• [What the task asks] Your reply should hold the line containing "You are a computer-use agent." and every later line of the records, reproduced exactly, and no other lines.

• [Data for processing]
%%
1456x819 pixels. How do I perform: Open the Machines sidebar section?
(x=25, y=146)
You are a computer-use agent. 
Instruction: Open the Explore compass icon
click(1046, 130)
%%
• [Task result]
You are a computer-use agent. 
Instruction: Open the Explore compass icon
click(1046, 130)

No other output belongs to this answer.